| Pixel coordinate grounding data |
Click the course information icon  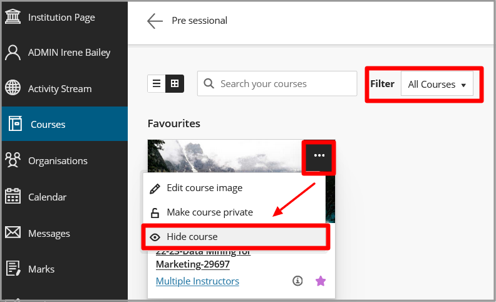tap(298, 281)
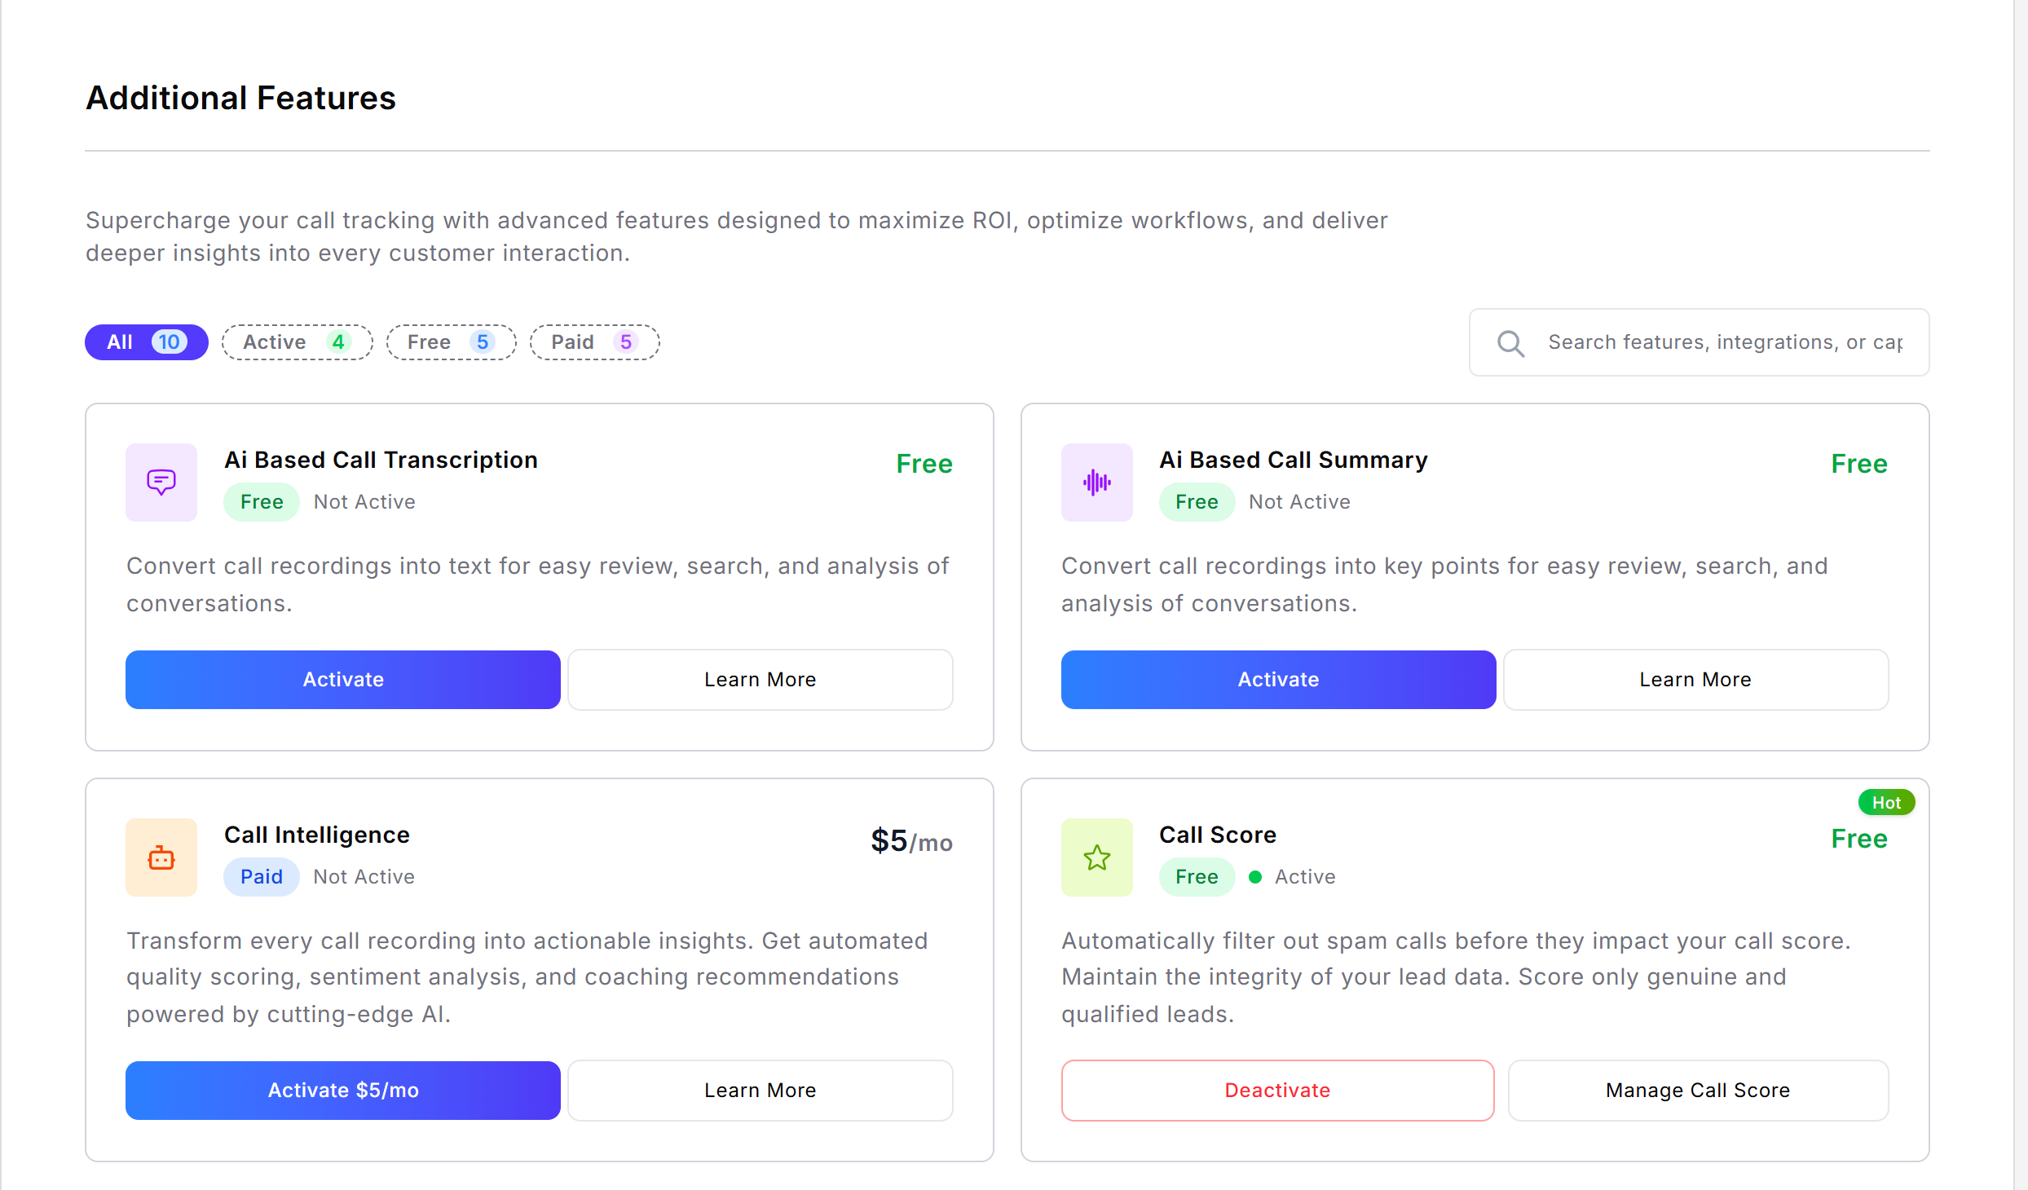Deactivate the Call Score feature
Image resolution: width=2028 pixels, height=1190 pixels.
[1276, 1090]
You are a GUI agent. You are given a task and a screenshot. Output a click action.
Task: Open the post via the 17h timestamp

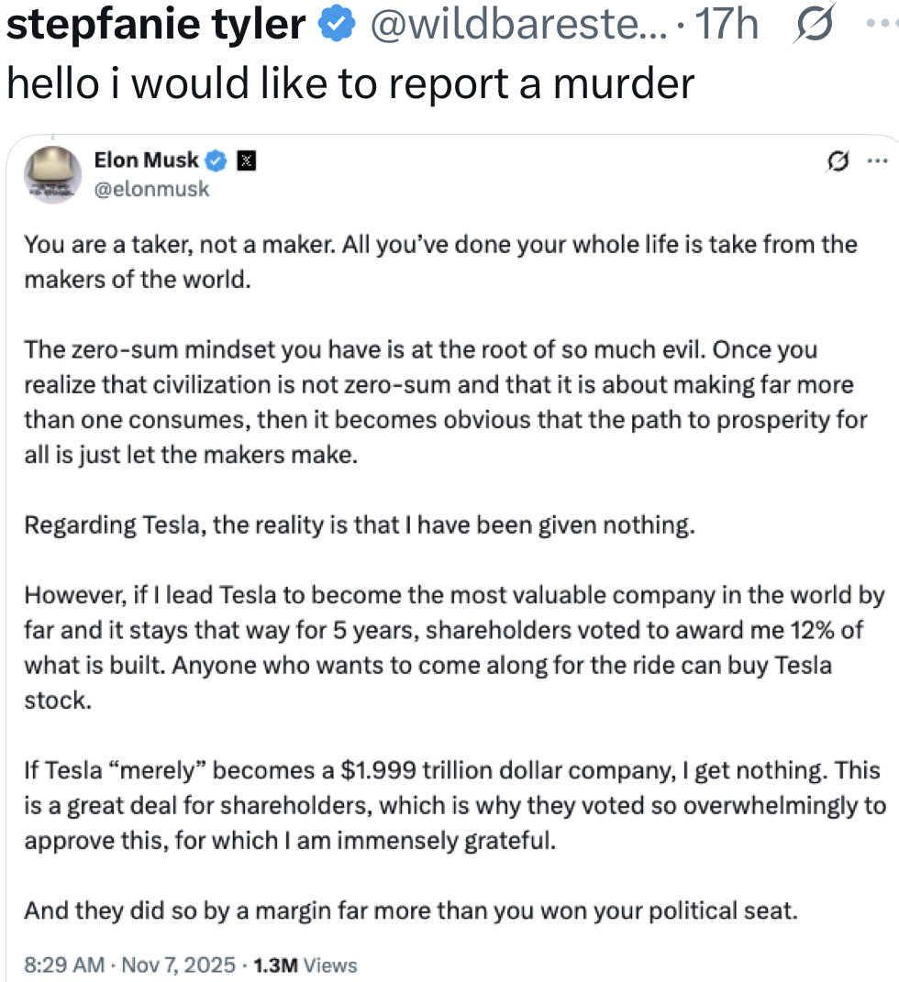click(727, 26)
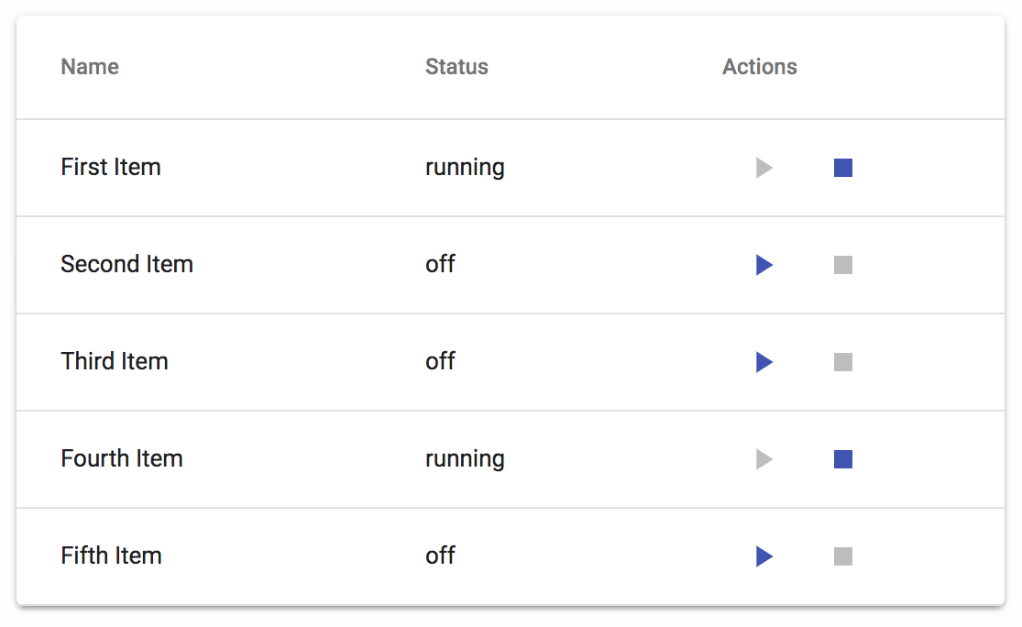This screenshot has width=1022, height=627.
Task: Start the Fifth Item using play button
Action: tap(764, 556)
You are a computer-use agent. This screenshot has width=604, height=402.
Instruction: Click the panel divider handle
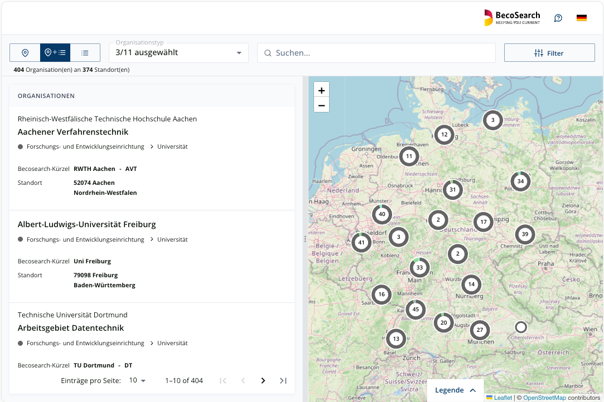[305, 239]
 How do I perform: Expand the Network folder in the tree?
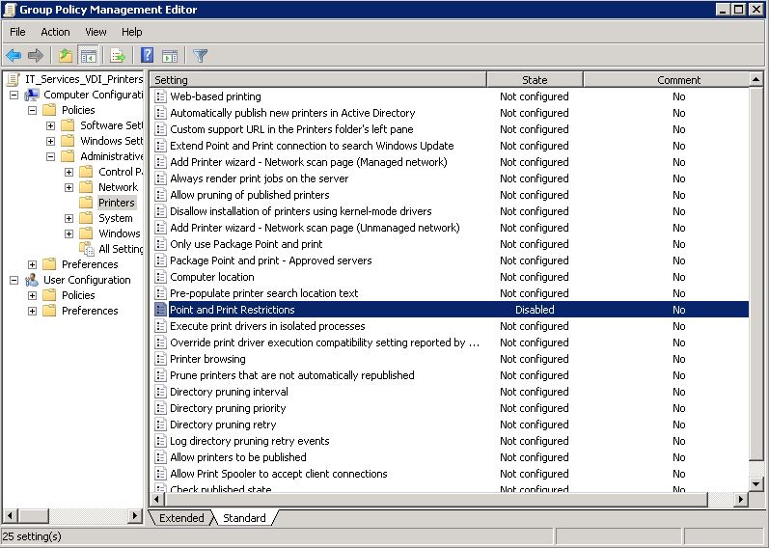69,187
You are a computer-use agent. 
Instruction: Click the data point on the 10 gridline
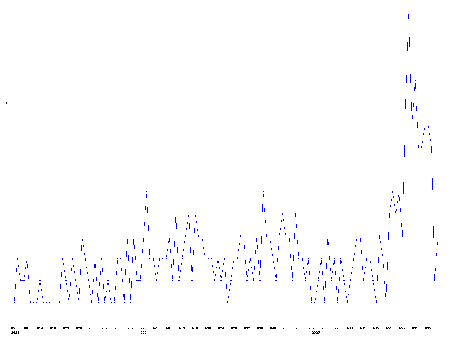tap(405, 103)
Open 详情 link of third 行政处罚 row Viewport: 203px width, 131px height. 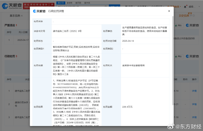click(194, 117)
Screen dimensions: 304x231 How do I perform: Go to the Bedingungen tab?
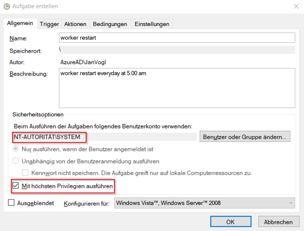pyautogui.click(x=110, y=24)
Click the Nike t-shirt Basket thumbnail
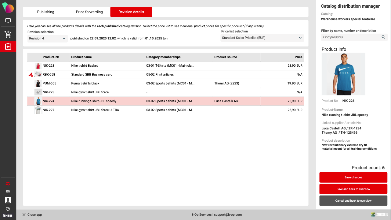Screen dimensions: 391x220 pyautogui.click(x=38, y=66)
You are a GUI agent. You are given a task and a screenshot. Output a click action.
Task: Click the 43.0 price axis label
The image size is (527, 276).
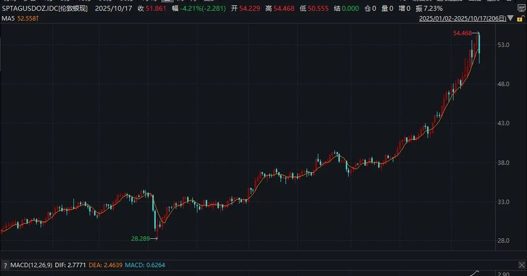point(503,123)
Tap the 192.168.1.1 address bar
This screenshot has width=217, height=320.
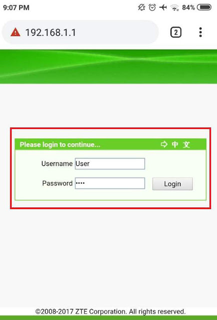(80, 33)
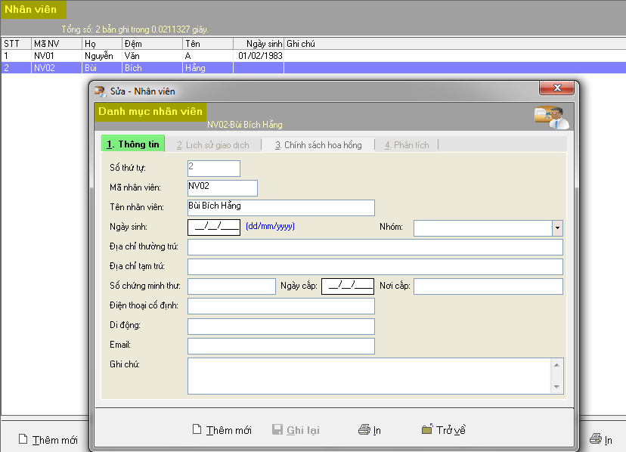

| TASK DESCRIPTION |
Each line from the one with "The image size is (527, 276)." through the final line of the records must be copied exactly, with no pictures and no additional lines.

| EXPECTED ANSWER |
The image size is (527, 276).
point(503,123)
Tap the 192.168.1.1 address bar
This screenshot has width=217, height=320.
(80, 33)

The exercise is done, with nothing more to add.